- Task requirements -
From the line containing "The width and" to the last line of the listing, transcribe exactly and add nothing else; keep both ends and omit pictures.

- Data in this exercise -
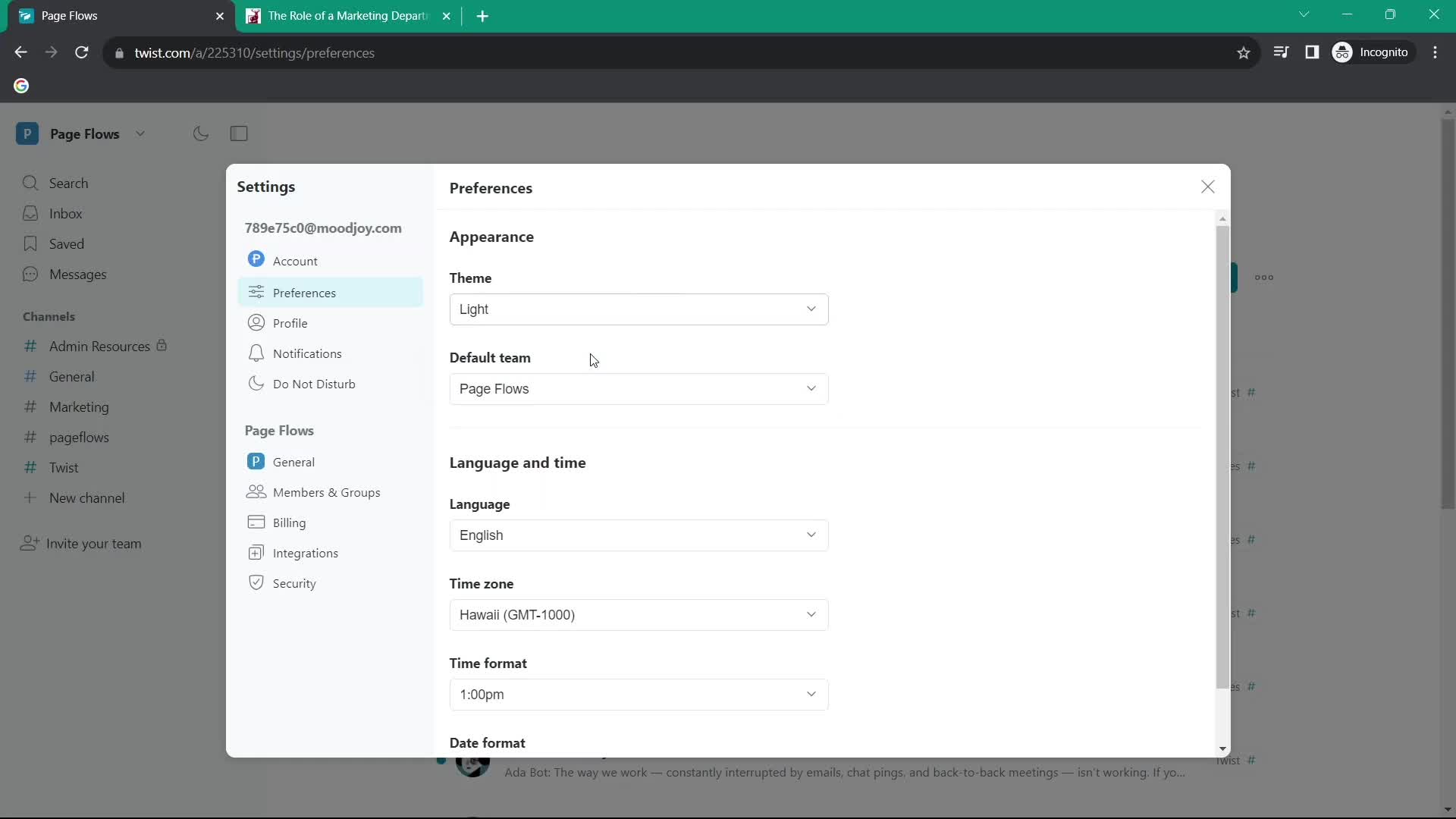Navigate to Saved items
The height and width of the screenshot is (819, 1456).
(x=66, y=243)
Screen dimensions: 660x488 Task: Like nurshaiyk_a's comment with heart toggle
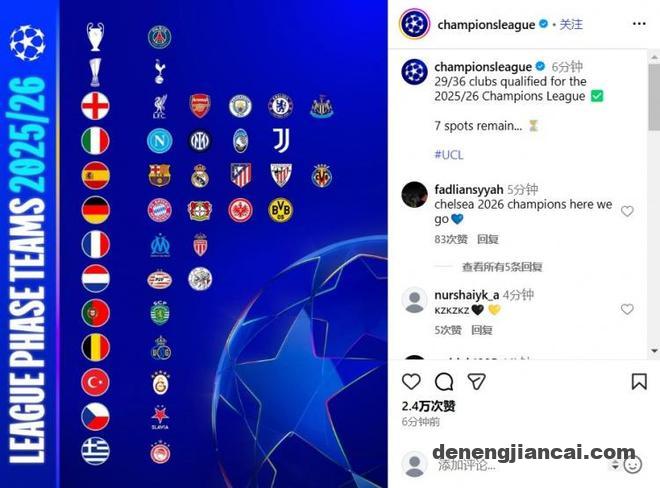coord(627,309)
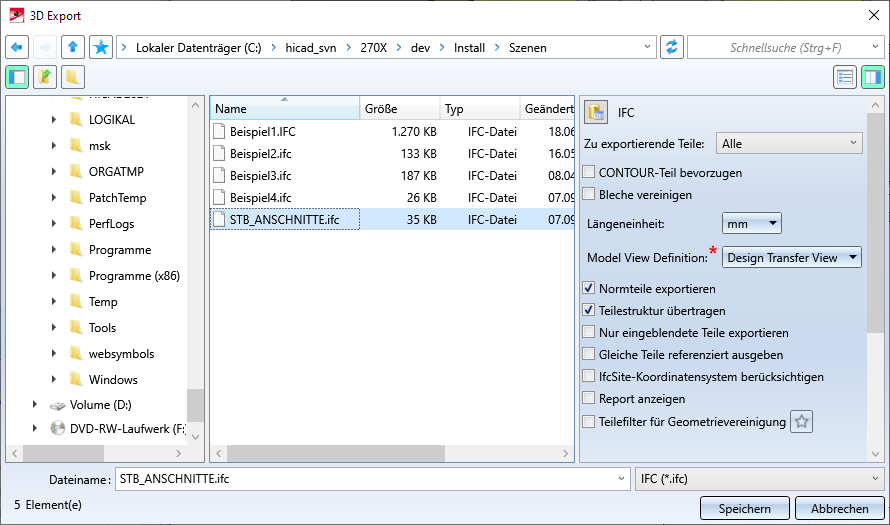Screen dimensions: 890x525
Task: Toggle the folder tree pane icon
Action: [17, 77]
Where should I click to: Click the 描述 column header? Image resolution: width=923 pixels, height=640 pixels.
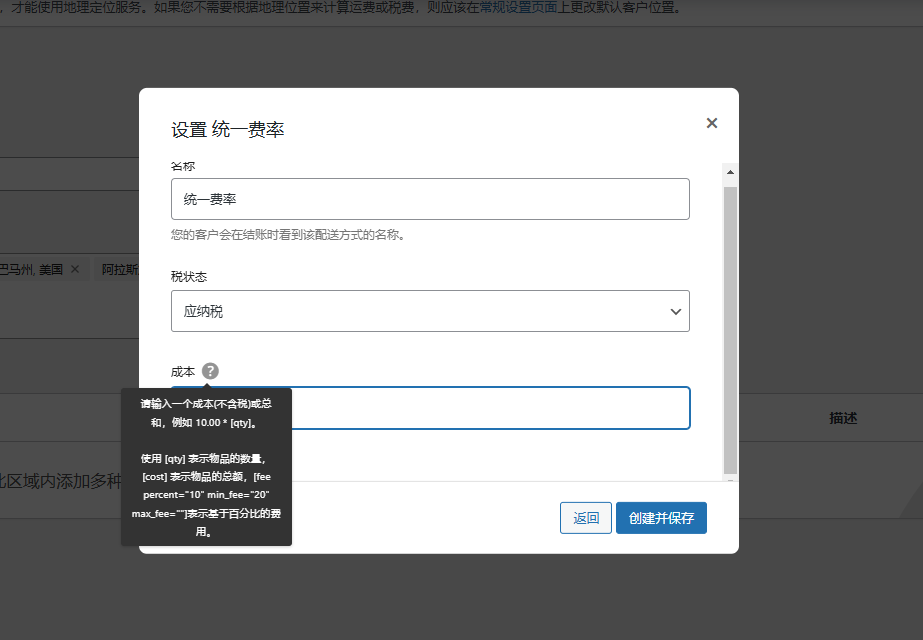click(844, 418)
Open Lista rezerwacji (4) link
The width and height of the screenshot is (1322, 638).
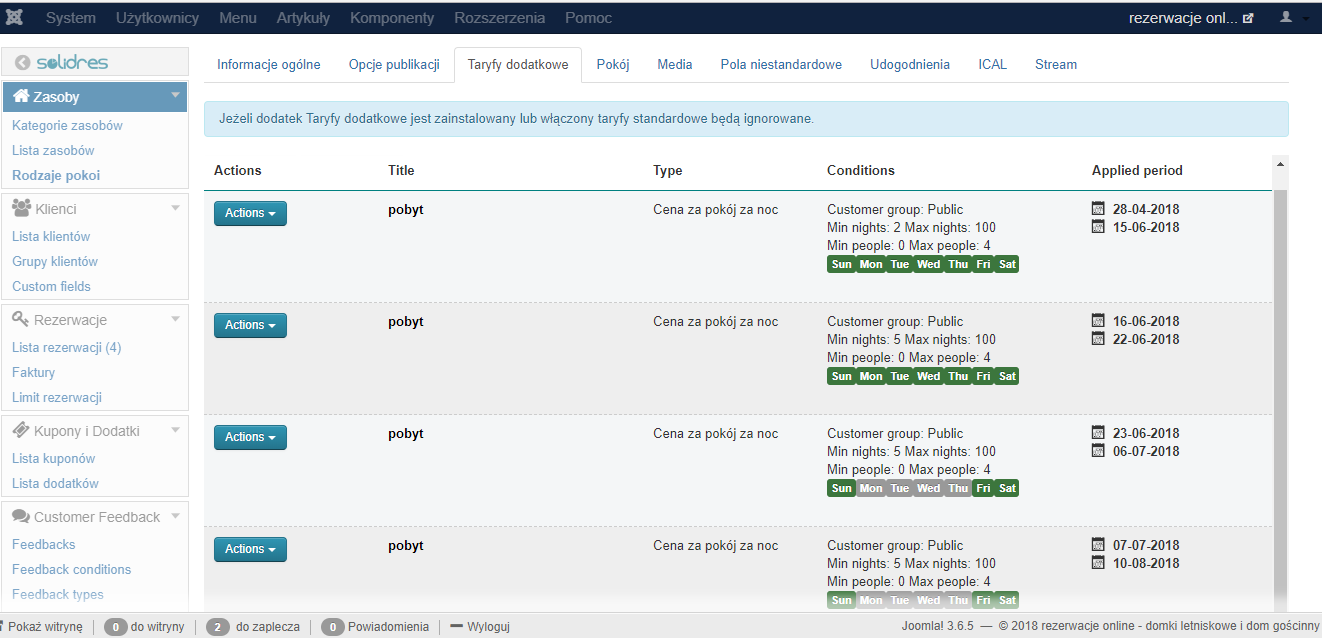tap(66, 347)
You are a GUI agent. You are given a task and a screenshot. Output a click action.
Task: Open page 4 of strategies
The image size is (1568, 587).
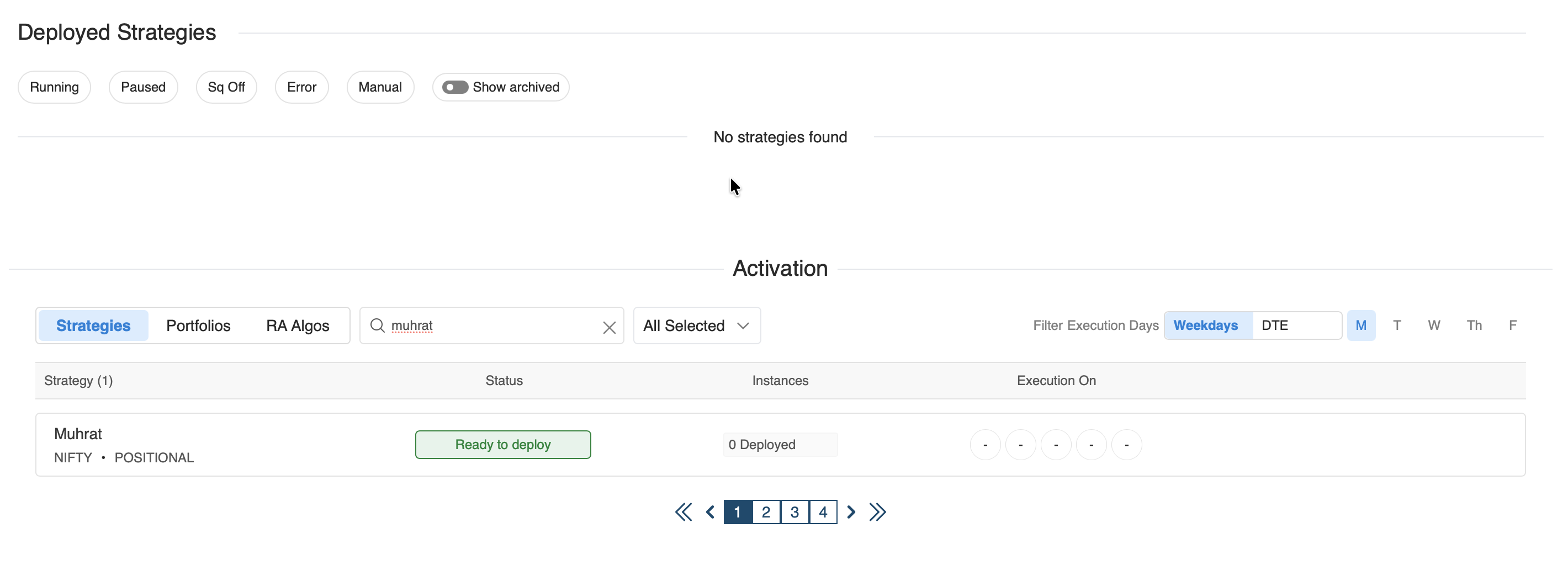tap(822, 512)
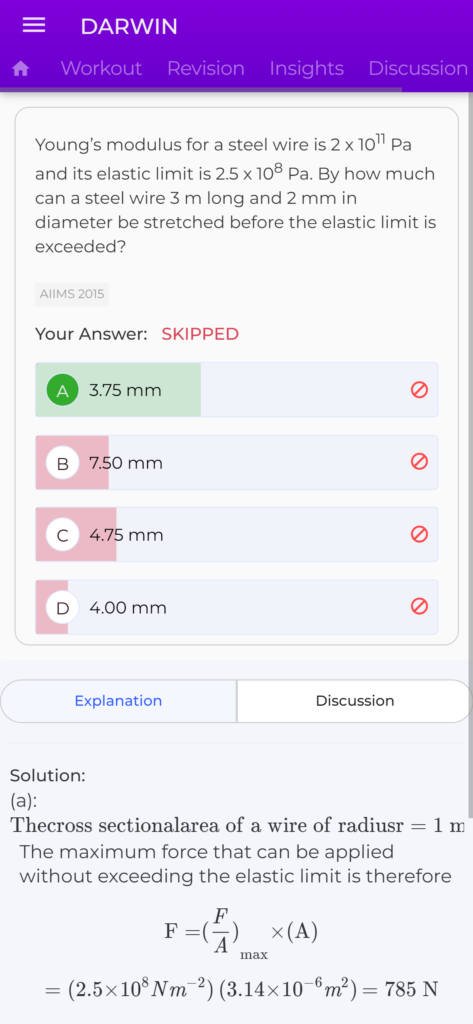Switch to the Workout tab
Screen dimensions: 473x1024
101,69
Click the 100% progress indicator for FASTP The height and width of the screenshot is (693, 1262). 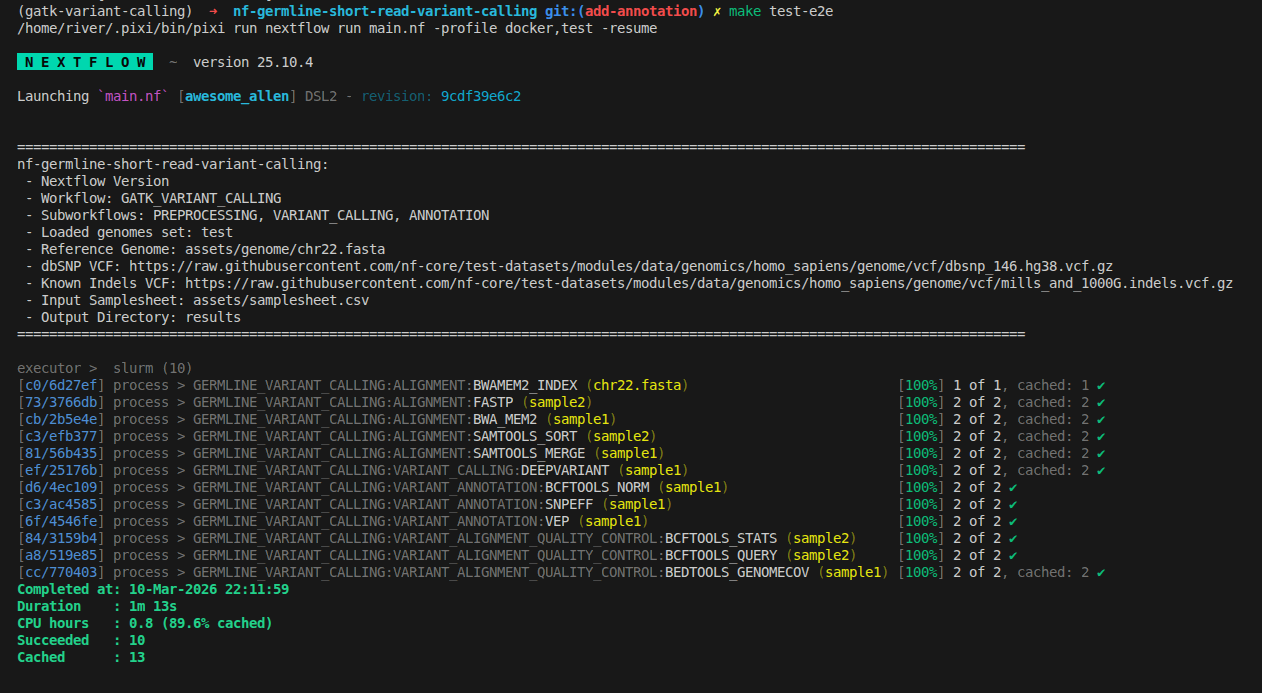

- Result of the exercise -
The width and height of the screenshot is (1322, 638).
tap(66, 347)
You are a GUI agent. You are given a task and a screenshot. Output a click action.
Task: Open page 4 of strategies
The image size is (1568, 587).
tap(822, 512)
Switch to the Workout tab
Screen dimensions: 473x1024
101,69
Click the 100% progress indicator for FASTP The height and width of the screenshot is (693, 1262). 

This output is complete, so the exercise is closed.